## To do
Copy out, unchanged, the stretch of the data from the line containing "initial (893, 1313)" through the line containing "promptly (312, 1076)".

**** Material provided ****

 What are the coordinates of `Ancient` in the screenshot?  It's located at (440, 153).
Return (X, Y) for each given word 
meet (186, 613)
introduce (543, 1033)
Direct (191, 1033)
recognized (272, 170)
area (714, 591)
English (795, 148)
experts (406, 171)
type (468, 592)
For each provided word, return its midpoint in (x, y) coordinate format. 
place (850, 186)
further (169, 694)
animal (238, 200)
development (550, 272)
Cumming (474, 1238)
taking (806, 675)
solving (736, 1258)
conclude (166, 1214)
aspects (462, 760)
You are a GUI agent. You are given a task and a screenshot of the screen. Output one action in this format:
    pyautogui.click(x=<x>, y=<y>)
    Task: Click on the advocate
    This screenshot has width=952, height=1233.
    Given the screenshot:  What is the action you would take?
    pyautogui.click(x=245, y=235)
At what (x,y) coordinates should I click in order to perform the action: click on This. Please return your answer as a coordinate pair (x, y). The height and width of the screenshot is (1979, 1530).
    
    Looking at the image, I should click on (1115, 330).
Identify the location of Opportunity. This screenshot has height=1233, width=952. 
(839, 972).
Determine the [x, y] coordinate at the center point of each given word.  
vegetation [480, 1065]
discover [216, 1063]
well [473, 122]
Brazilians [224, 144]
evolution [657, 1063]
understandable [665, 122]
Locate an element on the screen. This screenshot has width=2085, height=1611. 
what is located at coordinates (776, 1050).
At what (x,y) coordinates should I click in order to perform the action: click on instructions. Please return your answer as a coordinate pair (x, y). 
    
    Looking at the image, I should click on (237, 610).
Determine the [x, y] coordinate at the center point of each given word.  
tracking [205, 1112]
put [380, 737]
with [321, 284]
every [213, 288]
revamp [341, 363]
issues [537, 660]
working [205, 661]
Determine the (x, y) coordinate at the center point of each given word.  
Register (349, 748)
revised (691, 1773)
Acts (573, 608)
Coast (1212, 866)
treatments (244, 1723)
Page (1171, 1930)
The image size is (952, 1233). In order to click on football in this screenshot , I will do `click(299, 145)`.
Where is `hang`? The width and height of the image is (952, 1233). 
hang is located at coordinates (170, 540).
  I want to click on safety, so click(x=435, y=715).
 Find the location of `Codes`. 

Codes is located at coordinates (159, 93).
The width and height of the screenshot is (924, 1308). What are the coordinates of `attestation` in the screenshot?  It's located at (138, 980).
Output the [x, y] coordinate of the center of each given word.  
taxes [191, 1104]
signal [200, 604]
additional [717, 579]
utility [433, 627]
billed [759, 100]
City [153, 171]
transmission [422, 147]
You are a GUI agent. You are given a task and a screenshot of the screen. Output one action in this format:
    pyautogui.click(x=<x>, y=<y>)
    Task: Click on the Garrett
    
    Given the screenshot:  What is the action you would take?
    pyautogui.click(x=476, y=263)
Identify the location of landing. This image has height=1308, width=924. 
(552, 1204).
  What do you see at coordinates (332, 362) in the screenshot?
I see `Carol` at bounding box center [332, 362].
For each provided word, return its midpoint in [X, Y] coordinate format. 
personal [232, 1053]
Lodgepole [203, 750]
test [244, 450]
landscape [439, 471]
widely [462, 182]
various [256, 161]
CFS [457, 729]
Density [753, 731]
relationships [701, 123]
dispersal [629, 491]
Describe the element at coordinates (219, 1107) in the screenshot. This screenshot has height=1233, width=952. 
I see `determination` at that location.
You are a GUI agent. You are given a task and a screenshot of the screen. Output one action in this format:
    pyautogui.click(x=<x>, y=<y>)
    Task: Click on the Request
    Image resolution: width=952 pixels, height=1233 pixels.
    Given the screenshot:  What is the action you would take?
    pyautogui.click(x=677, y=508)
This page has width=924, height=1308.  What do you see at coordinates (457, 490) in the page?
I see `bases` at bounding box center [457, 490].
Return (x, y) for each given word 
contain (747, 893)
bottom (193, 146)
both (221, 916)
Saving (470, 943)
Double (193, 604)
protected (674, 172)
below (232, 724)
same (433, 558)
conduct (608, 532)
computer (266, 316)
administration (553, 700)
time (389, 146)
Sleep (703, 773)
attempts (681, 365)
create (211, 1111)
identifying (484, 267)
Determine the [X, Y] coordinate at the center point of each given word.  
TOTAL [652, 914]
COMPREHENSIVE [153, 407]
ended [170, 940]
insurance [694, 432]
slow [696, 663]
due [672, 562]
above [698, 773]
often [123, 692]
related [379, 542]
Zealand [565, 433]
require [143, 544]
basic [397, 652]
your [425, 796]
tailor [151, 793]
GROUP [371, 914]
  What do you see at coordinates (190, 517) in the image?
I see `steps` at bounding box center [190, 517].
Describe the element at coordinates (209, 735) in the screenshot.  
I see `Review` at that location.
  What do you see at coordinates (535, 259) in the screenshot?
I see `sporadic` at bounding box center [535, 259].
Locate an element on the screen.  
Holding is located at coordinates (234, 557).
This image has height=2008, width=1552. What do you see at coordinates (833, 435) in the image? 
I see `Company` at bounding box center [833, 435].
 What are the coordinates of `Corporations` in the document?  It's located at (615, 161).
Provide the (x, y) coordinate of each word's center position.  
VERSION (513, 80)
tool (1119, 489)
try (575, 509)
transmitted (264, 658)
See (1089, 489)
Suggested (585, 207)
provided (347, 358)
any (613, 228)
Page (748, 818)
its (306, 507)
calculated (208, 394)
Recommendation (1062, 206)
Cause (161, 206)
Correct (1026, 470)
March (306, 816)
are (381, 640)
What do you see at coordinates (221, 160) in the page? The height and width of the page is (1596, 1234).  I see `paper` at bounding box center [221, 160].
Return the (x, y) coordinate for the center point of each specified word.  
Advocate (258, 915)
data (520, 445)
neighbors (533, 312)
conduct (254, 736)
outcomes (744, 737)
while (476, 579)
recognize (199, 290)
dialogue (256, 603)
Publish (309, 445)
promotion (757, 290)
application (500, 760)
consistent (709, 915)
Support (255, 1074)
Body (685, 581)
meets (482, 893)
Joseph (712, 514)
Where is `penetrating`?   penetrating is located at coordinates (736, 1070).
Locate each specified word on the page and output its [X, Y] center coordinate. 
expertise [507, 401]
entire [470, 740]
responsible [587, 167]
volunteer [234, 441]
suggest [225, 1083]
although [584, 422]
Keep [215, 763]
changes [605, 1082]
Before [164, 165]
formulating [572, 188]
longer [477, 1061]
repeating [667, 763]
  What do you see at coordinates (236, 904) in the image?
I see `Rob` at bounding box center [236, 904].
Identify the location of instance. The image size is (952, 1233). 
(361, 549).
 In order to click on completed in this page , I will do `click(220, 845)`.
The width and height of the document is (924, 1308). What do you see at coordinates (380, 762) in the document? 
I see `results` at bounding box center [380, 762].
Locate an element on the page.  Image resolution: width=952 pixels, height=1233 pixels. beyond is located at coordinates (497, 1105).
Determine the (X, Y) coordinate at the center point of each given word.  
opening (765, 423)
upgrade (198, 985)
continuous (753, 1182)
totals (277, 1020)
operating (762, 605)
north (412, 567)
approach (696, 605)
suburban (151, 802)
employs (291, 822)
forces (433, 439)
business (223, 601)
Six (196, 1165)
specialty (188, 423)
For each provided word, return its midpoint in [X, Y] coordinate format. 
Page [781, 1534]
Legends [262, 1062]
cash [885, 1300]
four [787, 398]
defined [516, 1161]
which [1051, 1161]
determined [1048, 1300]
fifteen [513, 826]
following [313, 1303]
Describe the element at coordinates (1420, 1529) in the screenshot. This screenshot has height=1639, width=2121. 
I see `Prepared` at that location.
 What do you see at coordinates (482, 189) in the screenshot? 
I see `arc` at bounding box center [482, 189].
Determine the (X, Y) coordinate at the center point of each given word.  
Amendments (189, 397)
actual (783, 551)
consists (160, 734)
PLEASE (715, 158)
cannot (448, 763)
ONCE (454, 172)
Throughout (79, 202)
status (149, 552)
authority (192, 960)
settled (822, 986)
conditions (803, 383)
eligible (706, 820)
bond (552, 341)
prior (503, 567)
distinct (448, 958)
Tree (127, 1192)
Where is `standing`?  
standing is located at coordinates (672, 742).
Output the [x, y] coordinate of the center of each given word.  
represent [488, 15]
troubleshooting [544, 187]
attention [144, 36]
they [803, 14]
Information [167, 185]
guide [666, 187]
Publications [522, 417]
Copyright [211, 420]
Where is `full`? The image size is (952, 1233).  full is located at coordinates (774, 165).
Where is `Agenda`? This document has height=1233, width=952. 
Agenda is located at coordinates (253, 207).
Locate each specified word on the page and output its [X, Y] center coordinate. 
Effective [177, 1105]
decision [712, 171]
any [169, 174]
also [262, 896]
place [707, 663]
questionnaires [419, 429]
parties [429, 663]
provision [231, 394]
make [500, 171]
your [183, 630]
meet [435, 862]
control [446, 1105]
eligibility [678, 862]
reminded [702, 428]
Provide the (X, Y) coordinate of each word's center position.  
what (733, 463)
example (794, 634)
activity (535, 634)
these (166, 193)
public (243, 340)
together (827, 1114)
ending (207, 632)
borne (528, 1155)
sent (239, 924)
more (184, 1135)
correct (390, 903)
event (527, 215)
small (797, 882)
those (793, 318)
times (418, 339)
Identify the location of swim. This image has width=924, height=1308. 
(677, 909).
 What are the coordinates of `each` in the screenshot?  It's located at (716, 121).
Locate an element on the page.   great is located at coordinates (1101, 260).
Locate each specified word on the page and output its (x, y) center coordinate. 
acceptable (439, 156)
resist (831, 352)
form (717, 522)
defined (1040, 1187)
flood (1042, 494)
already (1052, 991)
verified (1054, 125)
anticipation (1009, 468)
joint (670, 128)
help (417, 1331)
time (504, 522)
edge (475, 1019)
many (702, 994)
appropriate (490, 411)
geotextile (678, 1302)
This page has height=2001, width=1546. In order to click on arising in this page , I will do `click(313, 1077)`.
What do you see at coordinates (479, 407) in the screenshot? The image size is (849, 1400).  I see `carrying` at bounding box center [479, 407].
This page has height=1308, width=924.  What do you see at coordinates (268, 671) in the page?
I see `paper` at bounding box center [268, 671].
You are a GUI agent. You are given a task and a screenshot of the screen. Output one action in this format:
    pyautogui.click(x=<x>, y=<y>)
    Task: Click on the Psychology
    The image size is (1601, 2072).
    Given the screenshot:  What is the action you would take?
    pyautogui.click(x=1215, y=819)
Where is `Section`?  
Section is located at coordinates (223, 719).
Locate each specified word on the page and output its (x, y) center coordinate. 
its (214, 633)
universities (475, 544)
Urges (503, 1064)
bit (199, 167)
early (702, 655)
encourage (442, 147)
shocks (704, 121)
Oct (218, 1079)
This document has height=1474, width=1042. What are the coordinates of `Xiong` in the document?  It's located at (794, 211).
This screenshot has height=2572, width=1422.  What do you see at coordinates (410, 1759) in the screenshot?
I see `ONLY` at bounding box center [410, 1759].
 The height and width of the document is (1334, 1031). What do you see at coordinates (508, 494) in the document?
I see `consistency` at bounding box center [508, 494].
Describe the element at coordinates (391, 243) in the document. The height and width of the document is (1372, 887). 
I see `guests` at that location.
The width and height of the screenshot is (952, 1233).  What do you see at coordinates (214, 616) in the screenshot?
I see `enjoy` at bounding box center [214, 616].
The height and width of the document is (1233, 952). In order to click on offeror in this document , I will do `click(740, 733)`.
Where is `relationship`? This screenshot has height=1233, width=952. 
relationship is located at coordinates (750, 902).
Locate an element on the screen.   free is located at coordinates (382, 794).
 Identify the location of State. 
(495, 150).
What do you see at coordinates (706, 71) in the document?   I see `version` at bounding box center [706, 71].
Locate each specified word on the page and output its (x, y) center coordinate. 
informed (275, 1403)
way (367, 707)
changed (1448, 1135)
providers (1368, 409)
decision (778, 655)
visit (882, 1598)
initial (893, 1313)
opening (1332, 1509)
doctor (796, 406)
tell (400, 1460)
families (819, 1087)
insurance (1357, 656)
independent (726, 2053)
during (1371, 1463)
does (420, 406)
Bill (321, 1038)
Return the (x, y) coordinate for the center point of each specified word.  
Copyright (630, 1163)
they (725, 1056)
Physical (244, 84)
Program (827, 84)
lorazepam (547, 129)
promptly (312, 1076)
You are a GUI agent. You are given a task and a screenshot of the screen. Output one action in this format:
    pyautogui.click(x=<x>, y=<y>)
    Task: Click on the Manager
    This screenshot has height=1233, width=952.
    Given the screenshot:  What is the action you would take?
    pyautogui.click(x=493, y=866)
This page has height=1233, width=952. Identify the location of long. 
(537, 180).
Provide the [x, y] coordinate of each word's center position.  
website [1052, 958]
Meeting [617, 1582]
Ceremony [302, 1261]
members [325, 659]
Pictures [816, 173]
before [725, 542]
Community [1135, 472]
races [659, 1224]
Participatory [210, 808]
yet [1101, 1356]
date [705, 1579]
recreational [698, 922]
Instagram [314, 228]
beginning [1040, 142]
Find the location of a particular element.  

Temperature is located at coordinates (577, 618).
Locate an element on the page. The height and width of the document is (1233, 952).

****

## Solution
initial (893, 1313)
opening (1332, 1509)
doctor (796, 406)
tell (400, 1460)
families (819, 1087)
insurance (1357, 656)
independent (726, 2053)
during (1371, 1463)
does (420, 406)
Bill (321, 1038)
Return the (x, y) coordinate for the center point of each specified word.  
Copyright (630, 1163)
they (725, 1056)
Physical (244, 84)
Program (827, 84)
lorazepam (547, 129)
promptly (312, 1076)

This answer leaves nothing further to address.